With the release of 10.15 Apple announced the deprecation of kernel extensions in favour of user space based drivers. I remember when the announcement was made I wasn’t expecting it to kick in maybe until the following release (macOS 10.17) but it appears that support maybe completely removed in macOS 10.16. With the release of 10.15.4 a message is now displayed to the end user when they’re reliant upon a third party kernel extension (link).

The reason for this? It all comes down ti security – anyone who has been following the updates that Apple put out on a regular basis they also include a document where it outlines all the security bugs that have been fixed (link). If you have a look through there are at least 14 instances of kernel vulnerabilities relating to either the kernel itself or an kernel extension. If something goes wrong for any code running in kernel space then it opens up the whole system – even with fuzzing techniques etc. it is difficult to debug because of the process of crashing, rebooting, recompiling, checking code dumps etc. which s time consuming and even with automated tools it can give hints about where there might be an issue but it doesn’t pin point exactly resulting in still many hours of work. The situation is made worse if you’re dependent upon third parties to maintain their code as well then timing it so that you can merge it with your update then testing it then provide feedback up to the third party to then receive an notified binaries back again to then retest.
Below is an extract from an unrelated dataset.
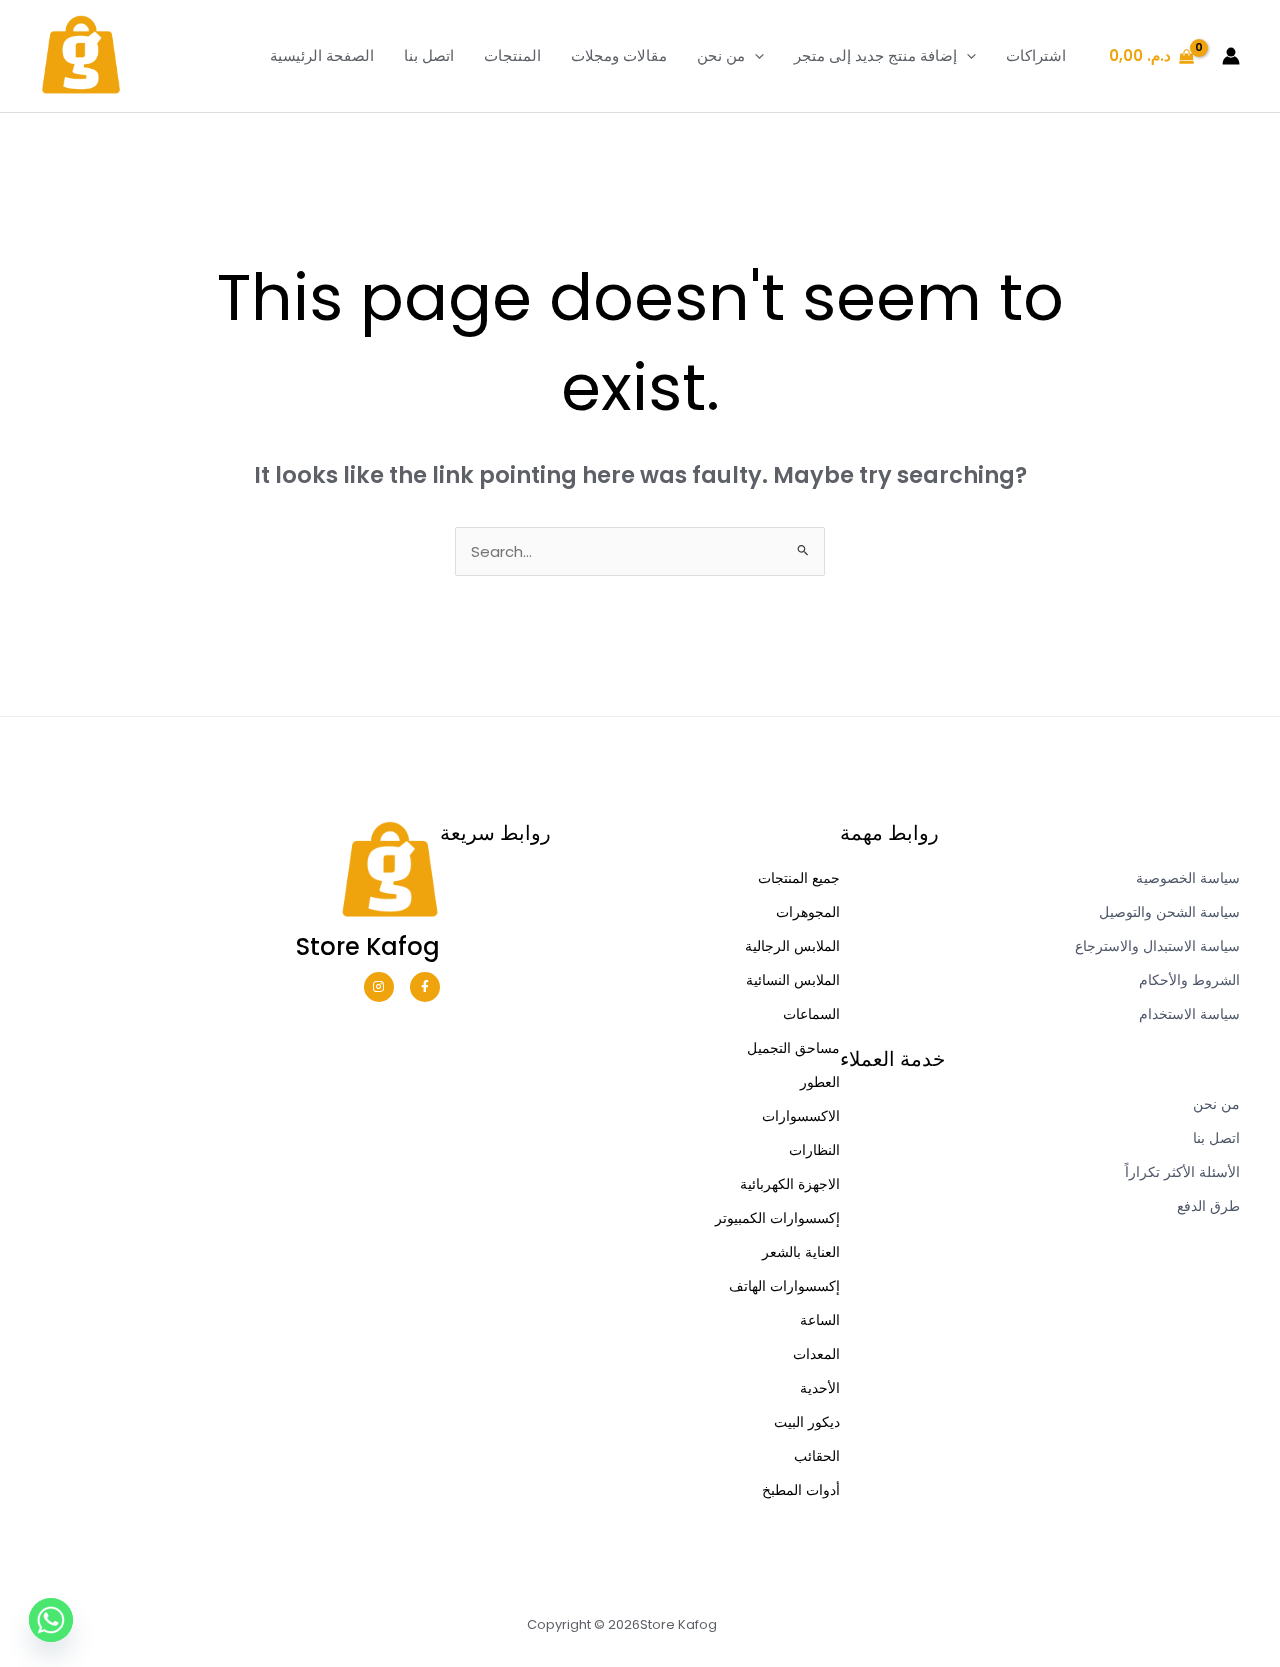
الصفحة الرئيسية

I don’t think it will ever be possible to have a 100% secure kernel or a system as a whole but what one can do is decrease the surface attack area by taking steps such as Address Space Layout Randomization (ASLR) but there are limits which s why there is a focus on deprecating kernel extensions support for third parties in favour of moving driver developers over to using the user land DriverKit API so that misbehaving extensions don’t bring down the whole system and more importantly that a security vulnerability in an user land extension doesn’t pose a giant security risk for the rest fo the system.

It appears that Apple is already starting to make it use the framework:

A term known as ‘Dog fooding’ is a process where by developers will make use of their own code in the early stages so that the framework develops to meet real world needs rather than a situation of trying to develop a framework in an abstract way but finding that in the real world it doesn’t meet developers needs. This is an important part of making the framework more robust – moving drivers over to the framework (because that is what a lot of developers will be doing m in terms of moving their existing code base to a new framework – they aren’t going to throw away thousands of man hours of battle hardened code if they can avoid it) and as they see how certain drives behave they can make adjustments to the framework so that by the time it is ready for third party developers it will be ready to be used barring corner cases that’ll need to be addressed on a case by case basis.

Although this is speculation on my part I think that over the long term that part of the move to ARM for Mac will involve pushing the kernel in either a micro-kernel or at least a monolithic kernel but trying to push as much out of kernel space as possible. Although there is a performance hit in terms of context switching on x86, on ARM the cost is a lot lower and if Apple takes advantage of ARM ISA extensions then the performance penalty will be almost nothing. By moving the drivers out of the kernel it’ll also allow them to make radical changes to the kernel without having to be concerned about driver compatibility – there has been much made about inefficiencies within macOS kernel (XNU) with some of them the result of architectural decisions (valuing low latency over throughput for example) and some of them being the result of decisions made based on hardware limitations that are now becoming an impediment (see the slow removal of the giant lock and the emergence of multi-core CPUs becoming mainstream in recent years).

It appears that they’re most likely going to start pushing USB devices into user space first but then eventually work their way into areas such as the graphics subsystem where all but the most essential code sits inside the kernel which is shared amongst all the vendors which will hopefully mean maybe a return of support by nVidia since it would mean support for nVidia GPU’s wouldn’t be dependent on a kernel extension. I could also imagine seeing Apple pull the all the file system drivers out of the kernel thus leaving APFS the only one loaded in the kernel. This would all make sense given that for years they’ve been breaking down their kernel extensions into smaller components. The best example of that would be the video card drivers where they’ve been broken down into a shared common kernel extension, a hardware abstraction library, a services extension etc. where as before it was all dumped into a single file and left it at that.

I guess in June 2020 when there is WWDC we’ll get to see where Apple is going to be taking macOS (and their other operating systems) in the future.